STJ: Quando o toque em estado de sono configura estupro de vulnerável

O caso analisado envolve um homem que passou as mãos na genitália de uma mulher enquanto ela dormia. Inicialmente, o Tribunal de Justiça de São Paulo desclassificou a conduta de estupro de vulnerável para importunação sexual, considerando que a vítima estava acordando e poderia ter sua percepção alterada. Entretanto, o Ministério Público recorreu ao Superior Tribunal de Justiça, questionando se a conduta deveria ser mantida como estupro de vulnerável, considerando que a vítima se encontrava em estado de sono no momento da ação.

O raciocínio jurídico da decisão

Qual foi a principal controvérsia jurídica apresentada no caso?

A controvérsia central residia na classificação legal da conduta praticada pelo acusado. O Tribunal de Justiça de São Paulo havia desclassificado o crime de estupro de vulnerável (artigo 217-A do Código Penal) para importunação sexual (artigo 215-A do Código Penal). Posteriormente, o Superior Tribunal de Justiça precisou determinar se um ato libidinoso praticado contra pessoa em estado de sono caracteriza estupro de vulnerável ou pode ser reduzido a importunação sexual.

Além disso, a defesa alegava que houve revaloração indevida de provas, contrariando a Súmula nº 7 do STJ, e que ocorreu supressão de instância por não reabertura da instrução probatória. Simultaneamente, questionava-se a relevância da palavra da vítima em crimes contra a dignidade sexual.

Como o STJ definiu o conceito de ato libidinoso no contexto do estupro de vulnerável?

O tribunal estabeleceu que o conceito de ato libidinoso é amplo e abrange diversas condutas além da conjunção carnal. Primeiramente, conforme o entendimento consolidado do STJ, os atos libidinosos incluem “toques, contatos voluptuosos, beijos lascivos, contemplação lasciva, dentre outros”. Entretanto, o legislador não estabeleceu um rol taxativo ou exemplificativo sobre quais atos seriam considerados libidinosos.

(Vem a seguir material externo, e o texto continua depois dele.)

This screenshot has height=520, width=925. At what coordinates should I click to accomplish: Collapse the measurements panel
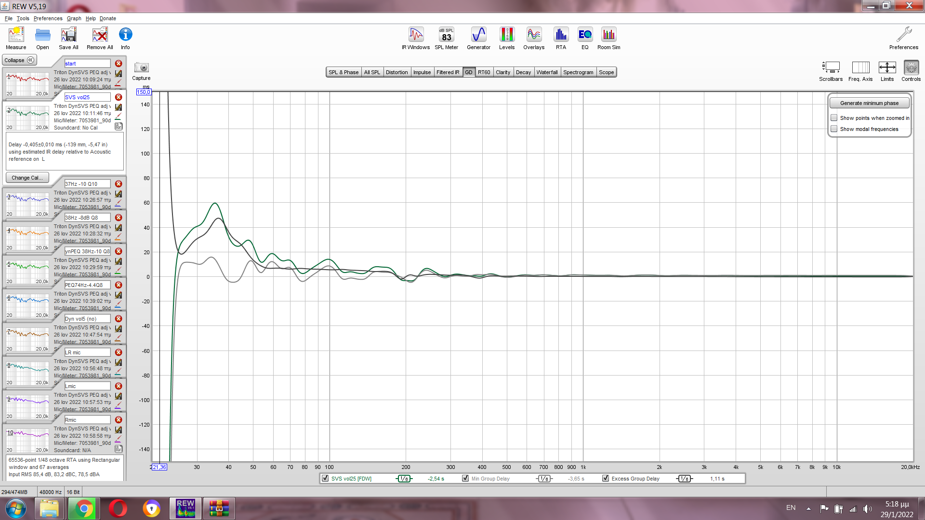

Devido a essa amplitude conceitual, a Lei nº 12.015/2009 consolidou no delito de estupro tanto a prática de conjunção carnal quanto qualquer outro ato libidinoso. Finalmente, o tribunal enfatizou que basta a presença do dolo específico de satisfazer à lascívia para configurar o crime, independentemente da ligeireza ou superficialidade da conduta.

Qual o fundamento legal para caracterizar o estado de sono como vulnerabilidade?

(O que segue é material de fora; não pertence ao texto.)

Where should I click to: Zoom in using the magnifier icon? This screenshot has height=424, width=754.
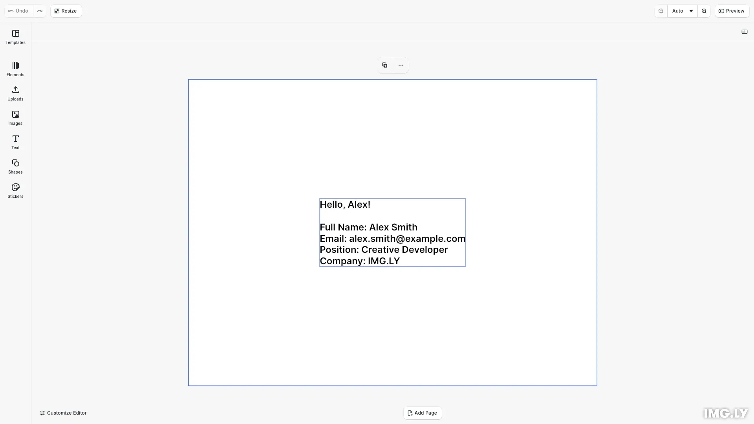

O artigo 217-A, § 1º, do Código Penal estabelece que configura estupro de vulnerável a prática de atos libidinosos com pessoa que “não pode oferecer resistência”. O STJ interpretou que o estado de sono enquadra-se perfeitamente nessa hipótese legal. Primeiramente, a pessoa dormindo encontra-se em situação de vulnerabilidade temporária que prejudica sua capacidade natural de resistência.

Ademais, o tribunal destacou que existe presunção absoluta de violência quando a vítima não pode oferecer resistência por qualquer causa. Portanto, o estado de sono constitui elemento especializante do crime de estupro de vulnerável, não permitindo desclassificação para importunação sexual. Finalmente, essa interpretação visa proteger pessoas em situação de vulnerabilidade temporal, como o sono.

Como o princípio da especialidade resolve o conflito entre estupro de vulnerável e importunação sexual?

O Superior Tribunal de Justiça aplicou o princípio da especialidade para resolver o aparente conflito normativo entre os artigos 217-A e 215-A do Código Penal. O artigo 217-A possui elemento especializante específico – “menor de 14 anos” ou “pessoa que não pode oferecer resistência” – que torna a norma mais específica. Consequentemente, quando presente qualquer dessas circunstâncias, aplica-se o estupro de vulnerável.

Simultaneamente, o próprio artigo 215-A do Código Penal contém cláusula de subsidiariedade expressa, estabelecendo que a importunação sexual só se aplica “se o ato não constitui crime mais grave”. Portanto, havendo tipificação como estupro de vulnerável, automaticamente exclui-se a possibilidade de aplicação do crime subsidiário de importunação sexual.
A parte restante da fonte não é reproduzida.